MATERIALS PROVIDED ->
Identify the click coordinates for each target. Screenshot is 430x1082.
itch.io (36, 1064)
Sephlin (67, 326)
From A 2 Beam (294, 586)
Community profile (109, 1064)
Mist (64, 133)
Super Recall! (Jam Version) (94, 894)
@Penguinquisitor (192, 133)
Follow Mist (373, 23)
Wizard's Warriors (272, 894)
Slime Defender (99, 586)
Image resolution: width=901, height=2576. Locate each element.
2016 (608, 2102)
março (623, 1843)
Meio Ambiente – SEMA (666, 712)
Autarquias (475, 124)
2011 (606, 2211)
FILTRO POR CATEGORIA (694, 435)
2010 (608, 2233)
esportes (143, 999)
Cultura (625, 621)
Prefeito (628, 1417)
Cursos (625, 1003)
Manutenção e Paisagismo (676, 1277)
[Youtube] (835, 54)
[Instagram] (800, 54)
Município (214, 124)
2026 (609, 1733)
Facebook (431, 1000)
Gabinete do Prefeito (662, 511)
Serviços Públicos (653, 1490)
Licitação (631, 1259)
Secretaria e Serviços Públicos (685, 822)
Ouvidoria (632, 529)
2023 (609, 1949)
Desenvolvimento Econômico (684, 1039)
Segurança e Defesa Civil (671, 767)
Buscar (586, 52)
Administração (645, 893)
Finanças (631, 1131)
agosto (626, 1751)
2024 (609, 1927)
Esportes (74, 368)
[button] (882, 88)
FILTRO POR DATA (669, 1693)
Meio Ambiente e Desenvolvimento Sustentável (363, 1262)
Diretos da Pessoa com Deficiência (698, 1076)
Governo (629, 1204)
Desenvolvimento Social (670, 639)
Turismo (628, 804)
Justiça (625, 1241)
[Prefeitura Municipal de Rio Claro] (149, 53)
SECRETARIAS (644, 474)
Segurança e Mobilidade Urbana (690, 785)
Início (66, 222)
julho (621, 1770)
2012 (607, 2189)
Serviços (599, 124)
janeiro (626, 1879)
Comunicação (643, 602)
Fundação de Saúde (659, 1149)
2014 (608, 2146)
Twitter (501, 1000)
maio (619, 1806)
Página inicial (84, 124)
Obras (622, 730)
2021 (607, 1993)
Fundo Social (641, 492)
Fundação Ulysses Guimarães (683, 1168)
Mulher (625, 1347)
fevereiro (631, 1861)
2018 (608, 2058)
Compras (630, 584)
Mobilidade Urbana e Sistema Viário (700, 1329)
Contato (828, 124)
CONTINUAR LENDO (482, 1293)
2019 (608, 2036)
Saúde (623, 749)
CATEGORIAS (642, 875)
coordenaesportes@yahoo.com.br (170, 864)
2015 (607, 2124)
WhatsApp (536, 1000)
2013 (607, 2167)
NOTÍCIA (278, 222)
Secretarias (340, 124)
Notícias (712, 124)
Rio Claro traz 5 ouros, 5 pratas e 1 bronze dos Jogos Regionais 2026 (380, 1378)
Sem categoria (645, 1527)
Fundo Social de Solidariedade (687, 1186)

ACTIVITY -> Could you reproduce all of the entries above exactly?

OUTPUT OF THE EXERCISE ->
Identify the click coordinates for each target. Screenshot is 430x1082.
itch.io (36, 1064)
Sephlin (67, 326)
From A 2 Beam (294, 586)
Community profile (109, 1064)
Mist (64, 133)
Super Recall! (Jam Version) (94, 894)
@Penguinquisitor (192, 133)
Follow Mist (373, 23)
Wizard's Warriors (272, 894)
Slime Defender (99, 586)
Image resolution: width=901, height=2576. Locate each element.
2016 (608, 2102)
março (623, 1843)
Meio Ambiente – SEMA (666, 712)
Autarquias (475, 124)
2011 (606, 2211)
FILTRO POR CATEGORIA (694, 435)
2010 (608, 2233)
esportes (143, 999)
Cultura (625, 621)
Prefeito (628, 1417)
Cursos (625, 1003)
Manutenção e Paisagismo (676, 1277)
[Youtube] (835, 54)
[Instagram] (800, 54)
Município (214, 124)
2026 (609, 1733)
Facebook (431, 1000)
Gabinete do Prefeito (662, 511)
Serviços Públicos (653, 1490)
Licitação (631, 1259)
Secretaria e Serviços Públicos (685, 822)
Ouvidoria (632, 529)
2023 (609, 1949)
Desenvolvimento Econômico (684, 1039)
Segurança e Defesa Civil (671, 767)
Buscar (586, 52)
Administração (645, 893)
Finanças (631, 1131)
agosto (626, 1751)
2024 (609, 1927)
Esportes (74, 368)
[button] (882, 88)
FILTRO POR DATA (669, 1693)
Meio Ambiente e Desenvolvimento Sustentável (363, 1262)
Diretos da Pessoa com Deficiência (698, 1076)
Governo (629, 1204)
Desenvolvimento Social (670, 639)
Turismo (628, 804)
Justiça (625, 1241)
[Prefeitura Municipal de Rio Claro] (149, 53)
SECRETARIAS (644, 474)
Segurança e Mobilidade Urbana (690, 785)
Início (66, 222)
julho (621, 1770)
2012 (607, 2189)
Serviços (599, 124)
janeiro (626, 1879)
Comunicação (643, 602)
Fundação de Saúde (659, 1149)
2014 (608, 2146)
Twitter (501, 1000)
maio (619, 1806)
Página inicial (84, 124)
Obras (622, 730)
2021 (607, 1993)
Fundo Social (641, 492)
Fundação Ulysses Guimarães (683, 1168)
Mulher (625, 1347)
fevereiro (631, 1861)
2018 (608, 2058)
Compras (630, 584)
Mobilidade Urbana e Sistema Viário (700, 1329)
Contato (828, 124)
CONTINUAR LENDO (482, 1293)
2019 (608, 2036)
Saúde (623, 749)
CATEGORIAS (642, 875)
coordenaesportes@yahoo.com.br (170, 864)
2015 (607, 2124)
WhatsApp (536, 1000)
2013 (607, 2167)
NOTÍCIA (278, 222)
Secretarias (340, 124)
Notícias (712, 124)
Rio Claro traz 5 ouros, 5 pratas e 1 bronze dos Jogos Regionais 2026 (380, 1378)
Sem categoria (645, 1527)
Fundo Social de Solidariedade (687, 1186)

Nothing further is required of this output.